>> Start Supplied data

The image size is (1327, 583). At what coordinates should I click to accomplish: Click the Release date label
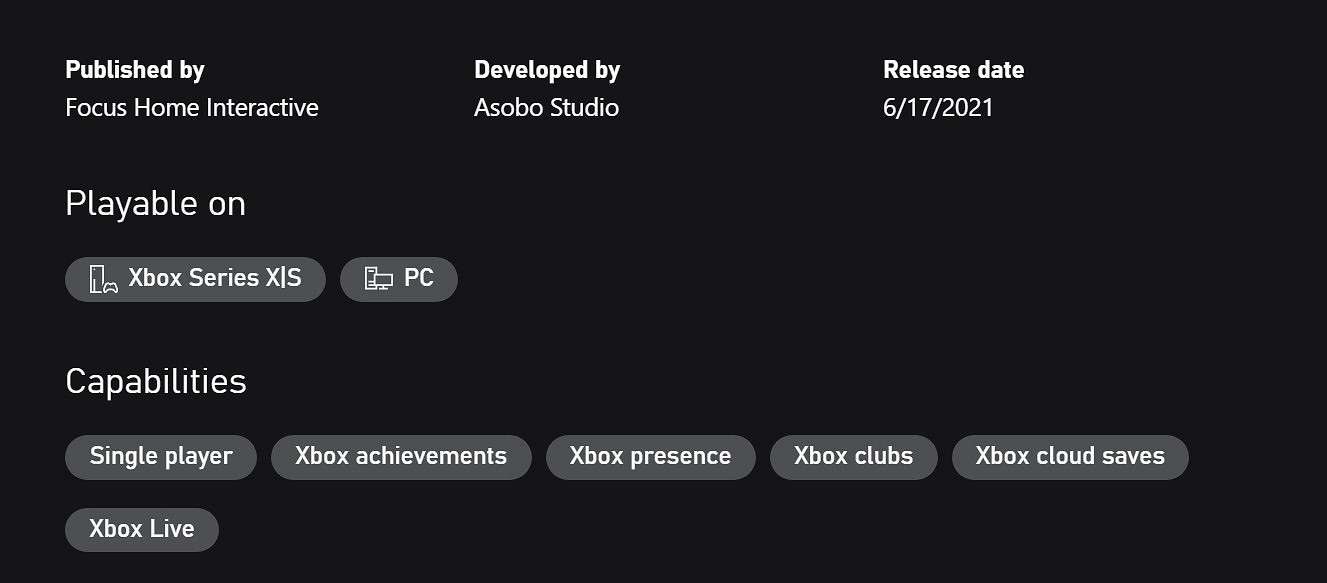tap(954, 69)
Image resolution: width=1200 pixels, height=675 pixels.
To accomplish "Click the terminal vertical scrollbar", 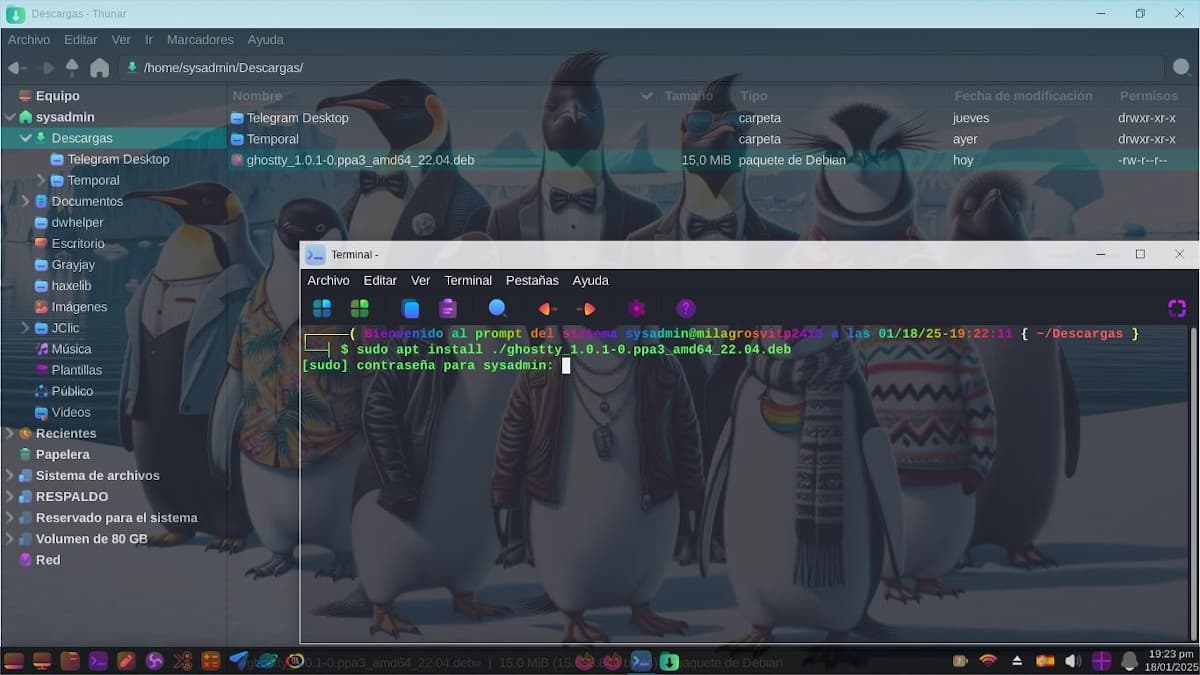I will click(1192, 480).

>> End Supplied data
>> Start Supplied data

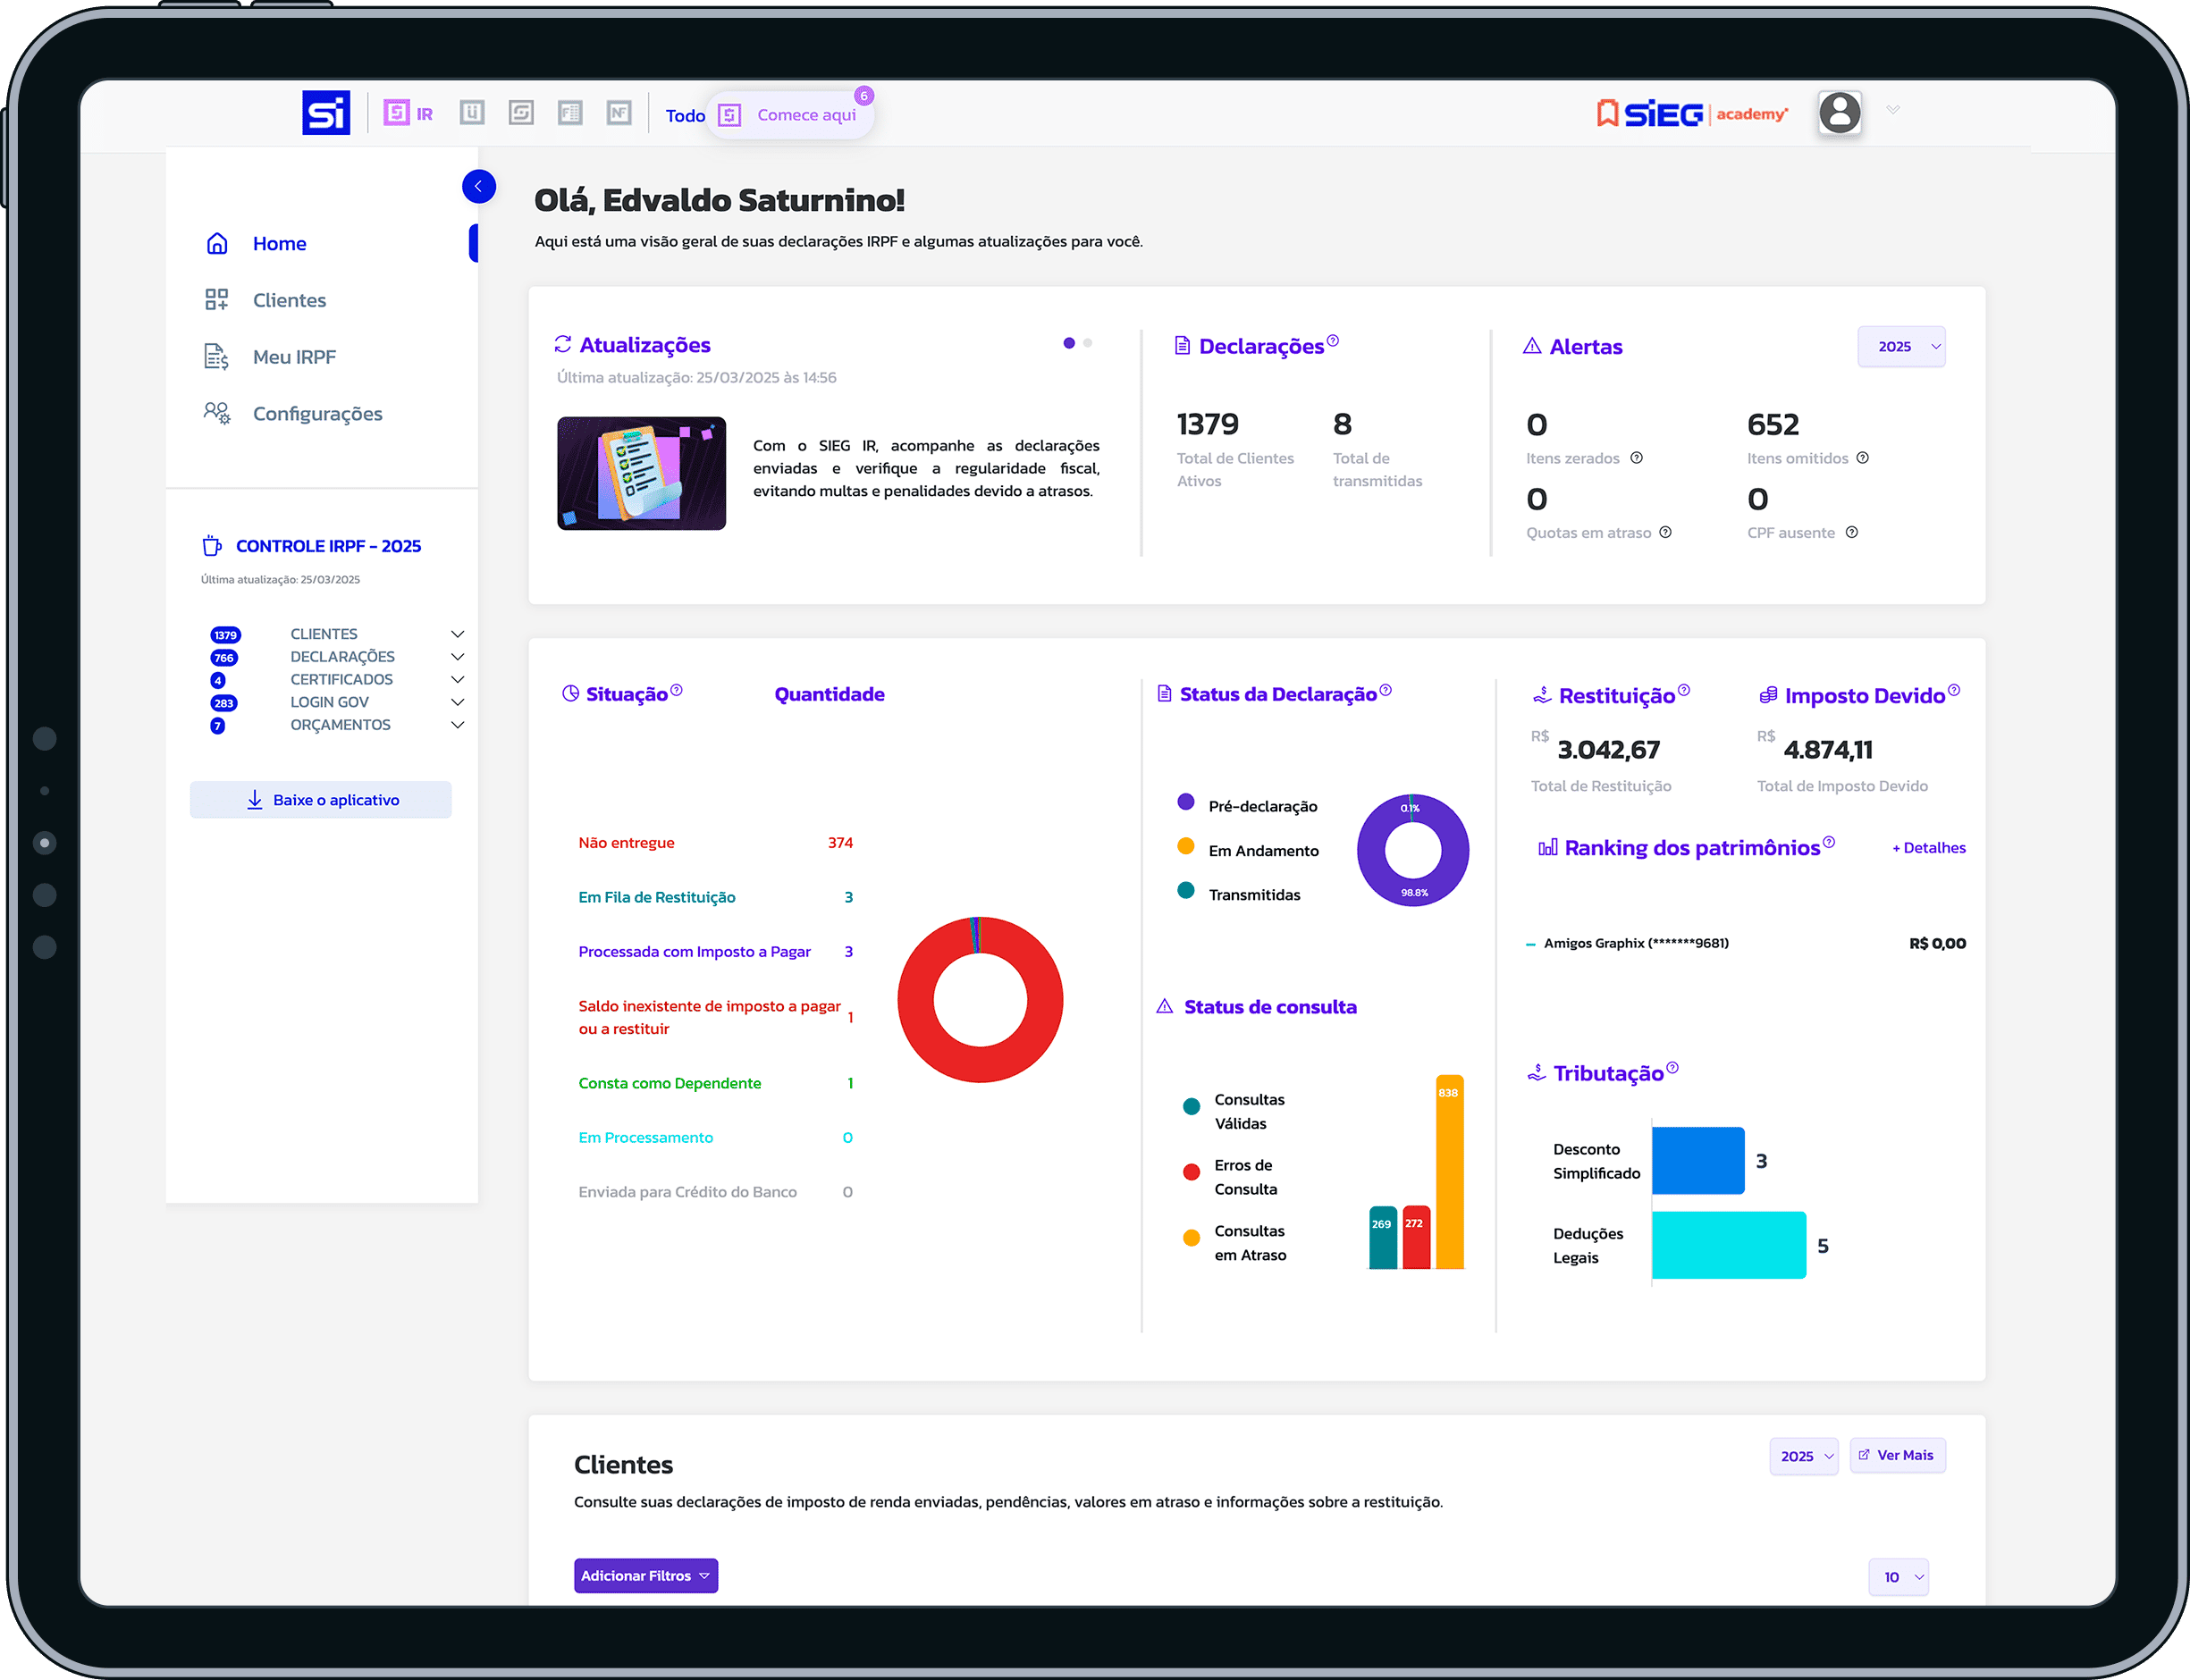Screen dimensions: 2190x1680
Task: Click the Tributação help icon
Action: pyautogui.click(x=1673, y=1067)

>> End Supplied data
>> Start Supplied data

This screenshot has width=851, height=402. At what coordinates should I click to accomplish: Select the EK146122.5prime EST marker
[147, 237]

>> End Supplied data

(The problem):
Copy out each line from the items above that includes the word "height".

(Written solution):
Image resolution: width=1200 pixels, height=675 pixels.
This screenshot has width=851, height=402. At what coordinates should I click to accomplish: Select the EK146122.5prime EST marker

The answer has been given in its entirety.